The film mixes dark humor and surreal moments. The music box itself is portrayed as magical in an absurd way in that it is clearly a traumatic trigger for Archibald. The story often blurs the line between what is real and what is only in his mind like in the mannequin scenes. We see his fantasies as if they were real events not always clear on where the fantasy ends and reality begins. Each time he plans a murder, fate steps in and stops it – two of the women die by other means immediately after Archibald’s failed attempt, another target slips from his grasp – making his “criminal life” more like a series of unlucky coincidences.

Buñuel uses this strange story to poke fun at religion, guilt and upper-class manners which we see with Archibaldo’s determination to confess crimes he hasn’t committed and his fantasy of Carlota in her wedding dress praying before he attempts to kill her but the most glaring example being Archibaldo himself – the perfect gentlemen, wealthy, handsome, well-mannered, impeccably dressed – yet he spends the entire film fantasizing about killing women.

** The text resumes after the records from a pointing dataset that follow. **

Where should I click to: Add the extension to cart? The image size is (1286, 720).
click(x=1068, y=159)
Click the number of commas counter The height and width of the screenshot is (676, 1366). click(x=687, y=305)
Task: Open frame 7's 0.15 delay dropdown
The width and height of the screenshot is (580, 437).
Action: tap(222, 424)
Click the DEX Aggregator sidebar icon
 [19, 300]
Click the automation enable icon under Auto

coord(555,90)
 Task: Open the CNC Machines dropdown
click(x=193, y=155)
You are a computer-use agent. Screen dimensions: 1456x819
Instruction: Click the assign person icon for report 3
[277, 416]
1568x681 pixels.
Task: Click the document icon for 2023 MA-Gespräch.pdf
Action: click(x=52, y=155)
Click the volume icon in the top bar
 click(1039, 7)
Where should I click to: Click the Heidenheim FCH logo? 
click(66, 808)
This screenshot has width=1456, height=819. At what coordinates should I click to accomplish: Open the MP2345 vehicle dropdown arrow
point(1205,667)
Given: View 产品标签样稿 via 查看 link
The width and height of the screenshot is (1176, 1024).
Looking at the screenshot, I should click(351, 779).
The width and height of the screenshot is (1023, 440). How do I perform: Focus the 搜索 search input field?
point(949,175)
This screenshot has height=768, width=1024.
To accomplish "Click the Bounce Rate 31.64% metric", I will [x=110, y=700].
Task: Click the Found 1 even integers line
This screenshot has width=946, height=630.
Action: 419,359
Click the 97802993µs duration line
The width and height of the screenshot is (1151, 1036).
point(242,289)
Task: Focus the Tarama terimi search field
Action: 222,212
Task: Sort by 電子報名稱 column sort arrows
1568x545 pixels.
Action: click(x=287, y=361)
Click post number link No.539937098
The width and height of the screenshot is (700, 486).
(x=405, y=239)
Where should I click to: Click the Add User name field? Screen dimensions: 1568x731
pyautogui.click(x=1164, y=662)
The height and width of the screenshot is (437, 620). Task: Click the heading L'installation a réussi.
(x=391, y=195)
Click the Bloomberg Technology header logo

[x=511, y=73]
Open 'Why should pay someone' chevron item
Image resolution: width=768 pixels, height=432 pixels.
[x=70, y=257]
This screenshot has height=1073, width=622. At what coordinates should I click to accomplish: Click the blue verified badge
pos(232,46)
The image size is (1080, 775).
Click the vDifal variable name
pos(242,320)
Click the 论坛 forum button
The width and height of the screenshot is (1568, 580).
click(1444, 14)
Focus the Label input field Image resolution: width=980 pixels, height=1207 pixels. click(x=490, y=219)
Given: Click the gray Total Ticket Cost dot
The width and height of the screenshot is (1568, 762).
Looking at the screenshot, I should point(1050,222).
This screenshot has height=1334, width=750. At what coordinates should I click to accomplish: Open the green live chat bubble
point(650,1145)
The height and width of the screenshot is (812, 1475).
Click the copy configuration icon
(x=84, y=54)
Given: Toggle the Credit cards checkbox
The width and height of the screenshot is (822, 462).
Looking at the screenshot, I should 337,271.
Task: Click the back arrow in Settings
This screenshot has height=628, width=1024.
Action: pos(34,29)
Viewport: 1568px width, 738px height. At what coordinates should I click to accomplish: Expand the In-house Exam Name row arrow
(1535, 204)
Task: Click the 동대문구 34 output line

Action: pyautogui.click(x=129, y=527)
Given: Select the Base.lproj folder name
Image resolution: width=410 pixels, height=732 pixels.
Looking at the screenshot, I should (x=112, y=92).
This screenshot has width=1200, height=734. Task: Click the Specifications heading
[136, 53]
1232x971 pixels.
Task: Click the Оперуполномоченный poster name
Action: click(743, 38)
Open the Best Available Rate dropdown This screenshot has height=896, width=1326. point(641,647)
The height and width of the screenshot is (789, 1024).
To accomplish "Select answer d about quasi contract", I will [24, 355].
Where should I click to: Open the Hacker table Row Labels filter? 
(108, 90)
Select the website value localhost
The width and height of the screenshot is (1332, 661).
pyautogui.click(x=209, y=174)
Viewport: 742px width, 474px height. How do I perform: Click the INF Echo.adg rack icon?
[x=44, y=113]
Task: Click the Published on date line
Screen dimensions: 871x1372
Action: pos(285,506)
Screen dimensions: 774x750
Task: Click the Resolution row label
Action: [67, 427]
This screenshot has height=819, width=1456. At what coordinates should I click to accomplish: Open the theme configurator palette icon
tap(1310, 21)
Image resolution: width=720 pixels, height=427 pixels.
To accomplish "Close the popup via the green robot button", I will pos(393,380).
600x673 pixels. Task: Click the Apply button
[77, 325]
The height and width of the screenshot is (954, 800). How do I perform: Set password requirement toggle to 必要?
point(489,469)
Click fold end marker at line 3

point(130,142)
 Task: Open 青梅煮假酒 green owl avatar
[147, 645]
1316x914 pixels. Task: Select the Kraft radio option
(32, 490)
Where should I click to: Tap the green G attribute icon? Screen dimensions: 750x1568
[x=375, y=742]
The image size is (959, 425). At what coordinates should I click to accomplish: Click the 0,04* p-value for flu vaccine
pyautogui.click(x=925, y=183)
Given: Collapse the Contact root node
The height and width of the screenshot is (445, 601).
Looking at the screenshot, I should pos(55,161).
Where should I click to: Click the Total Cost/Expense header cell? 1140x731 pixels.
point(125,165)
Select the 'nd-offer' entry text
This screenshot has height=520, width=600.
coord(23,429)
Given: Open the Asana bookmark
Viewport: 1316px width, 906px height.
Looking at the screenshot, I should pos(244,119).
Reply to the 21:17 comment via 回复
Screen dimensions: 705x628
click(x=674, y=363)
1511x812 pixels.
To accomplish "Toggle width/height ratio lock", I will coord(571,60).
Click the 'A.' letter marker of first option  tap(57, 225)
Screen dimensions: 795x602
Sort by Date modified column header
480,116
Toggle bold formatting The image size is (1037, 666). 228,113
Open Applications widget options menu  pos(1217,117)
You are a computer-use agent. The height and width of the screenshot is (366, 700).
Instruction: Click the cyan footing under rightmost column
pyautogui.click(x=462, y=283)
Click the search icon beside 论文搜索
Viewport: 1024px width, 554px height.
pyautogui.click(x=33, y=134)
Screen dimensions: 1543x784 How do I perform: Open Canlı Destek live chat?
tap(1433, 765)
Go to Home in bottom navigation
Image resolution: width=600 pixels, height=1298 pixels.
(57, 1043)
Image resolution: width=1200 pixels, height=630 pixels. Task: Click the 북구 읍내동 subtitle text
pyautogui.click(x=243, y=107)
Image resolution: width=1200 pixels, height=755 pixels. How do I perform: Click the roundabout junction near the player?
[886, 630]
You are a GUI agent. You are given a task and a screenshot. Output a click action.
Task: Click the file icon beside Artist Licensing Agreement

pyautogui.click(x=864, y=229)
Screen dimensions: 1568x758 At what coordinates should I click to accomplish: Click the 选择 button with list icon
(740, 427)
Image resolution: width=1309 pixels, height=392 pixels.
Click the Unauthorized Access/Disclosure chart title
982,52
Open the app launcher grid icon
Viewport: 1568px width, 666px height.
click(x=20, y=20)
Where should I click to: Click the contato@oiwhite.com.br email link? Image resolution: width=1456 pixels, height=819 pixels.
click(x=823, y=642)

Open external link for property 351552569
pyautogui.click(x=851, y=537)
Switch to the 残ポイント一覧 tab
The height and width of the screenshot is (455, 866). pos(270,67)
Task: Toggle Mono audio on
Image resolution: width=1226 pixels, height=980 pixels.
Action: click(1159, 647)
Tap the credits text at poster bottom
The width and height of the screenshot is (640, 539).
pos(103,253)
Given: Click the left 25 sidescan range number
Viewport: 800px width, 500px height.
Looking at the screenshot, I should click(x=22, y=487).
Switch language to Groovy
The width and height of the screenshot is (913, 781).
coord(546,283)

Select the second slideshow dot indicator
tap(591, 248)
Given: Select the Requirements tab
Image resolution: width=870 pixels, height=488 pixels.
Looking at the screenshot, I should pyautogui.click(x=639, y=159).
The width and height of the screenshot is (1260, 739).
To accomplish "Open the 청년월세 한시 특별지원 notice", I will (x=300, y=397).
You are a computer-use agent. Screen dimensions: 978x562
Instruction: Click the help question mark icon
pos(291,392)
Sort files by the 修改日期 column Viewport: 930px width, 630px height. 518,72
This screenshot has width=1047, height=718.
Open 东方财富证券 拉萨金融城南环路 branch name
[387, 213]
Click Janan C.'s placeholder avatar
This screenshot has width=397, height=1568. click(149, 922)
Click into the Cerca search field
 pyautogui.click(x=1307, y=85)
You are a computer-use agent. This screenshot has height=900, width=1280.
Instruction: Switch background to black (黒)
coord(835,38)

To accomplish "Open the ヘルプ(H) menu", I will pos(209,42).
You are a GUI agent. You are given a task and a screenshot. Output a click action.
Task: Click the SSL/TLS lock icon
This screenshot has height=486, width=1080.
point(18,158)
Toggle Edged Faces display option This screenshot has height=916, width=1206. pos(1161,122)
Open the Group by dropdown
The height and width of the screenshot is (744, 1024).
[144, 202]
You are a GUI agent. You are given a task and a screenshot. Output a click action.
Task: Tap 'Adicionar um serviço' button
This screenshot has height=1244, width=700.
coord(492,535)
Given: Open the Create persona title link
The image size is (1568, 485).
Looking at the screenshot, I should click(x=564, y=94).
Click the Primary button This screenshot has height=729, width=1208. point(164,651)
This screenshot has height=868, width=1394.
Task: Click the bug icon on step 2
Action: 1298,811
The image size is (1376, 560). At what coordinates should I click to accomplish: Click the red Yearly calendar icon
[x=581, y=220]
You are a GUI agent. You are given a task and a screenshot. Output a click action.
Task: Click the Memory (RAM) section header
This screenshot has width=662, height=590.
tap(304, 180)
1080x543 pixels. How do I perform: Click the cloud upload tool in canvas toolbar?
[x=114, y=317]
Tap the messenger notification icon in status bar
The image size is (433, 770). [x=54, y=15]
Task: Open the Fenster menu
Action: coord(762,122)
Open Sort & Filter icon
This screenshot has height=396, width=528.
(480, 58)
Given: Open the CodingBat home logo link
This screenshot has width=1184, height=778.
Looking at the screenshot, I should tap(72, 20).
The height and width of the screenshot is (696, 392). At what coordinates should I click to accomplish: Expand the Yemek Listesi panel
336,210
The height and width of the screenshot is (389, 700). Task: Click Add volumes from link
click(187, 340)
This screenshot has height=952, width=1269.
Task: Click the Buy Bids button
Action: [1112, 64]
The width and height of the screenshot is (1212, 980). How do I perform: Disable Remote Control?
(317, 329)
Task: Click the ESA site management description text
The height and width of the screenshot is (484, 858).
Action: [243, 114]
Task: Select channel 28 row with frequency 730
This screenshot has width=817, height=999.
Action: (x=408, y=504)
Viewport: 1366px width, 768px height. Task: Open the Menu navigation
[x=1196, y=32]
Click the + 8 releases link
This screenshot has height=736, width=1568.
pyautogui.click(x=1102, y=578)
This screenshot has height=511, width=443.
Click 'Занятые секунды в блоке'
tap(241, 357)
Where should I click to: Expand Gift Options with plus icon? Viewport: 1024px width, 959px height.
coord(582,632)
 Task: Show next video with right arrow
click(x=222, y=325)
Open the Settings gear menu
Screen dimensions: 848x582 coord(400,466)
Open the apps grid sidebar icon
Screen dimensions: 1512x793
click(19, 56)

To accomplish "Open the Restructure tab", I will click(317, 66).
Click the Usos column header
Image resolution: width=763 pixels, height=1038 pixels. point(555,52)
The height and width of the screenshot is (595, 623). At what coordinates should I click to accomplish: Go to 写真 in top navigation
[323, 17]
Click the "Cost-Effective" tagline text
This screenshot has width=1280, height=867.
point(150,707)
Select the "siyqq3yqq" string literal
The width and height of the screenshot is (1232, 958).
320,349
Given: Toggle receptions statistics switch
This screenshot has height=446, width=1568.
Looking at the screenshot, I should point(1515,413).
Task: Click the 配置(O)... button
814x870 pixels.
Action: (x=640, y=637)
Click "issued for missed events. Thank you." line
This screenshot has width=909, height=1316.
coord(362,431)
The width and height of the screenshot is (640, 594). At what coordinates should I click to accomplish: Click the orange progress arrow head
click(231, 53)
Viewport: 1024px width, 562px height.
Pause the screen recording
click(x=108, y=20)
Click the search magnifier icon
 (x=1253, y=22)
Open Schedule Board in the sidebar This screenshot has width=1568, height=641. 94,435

Buñuel plays this contradiction for irony where the most dangerous of impulses hides behind civility. Archibaldo’s obsession with appearances and etiquette mirrors the upper classes obsession with control and decorum. The people around him seen just as trapped in their own illusions even if not as dark as his own. Overall the film feels light and playful on the surface where but underneath it shows how fantasy and desire shapes people’s lives.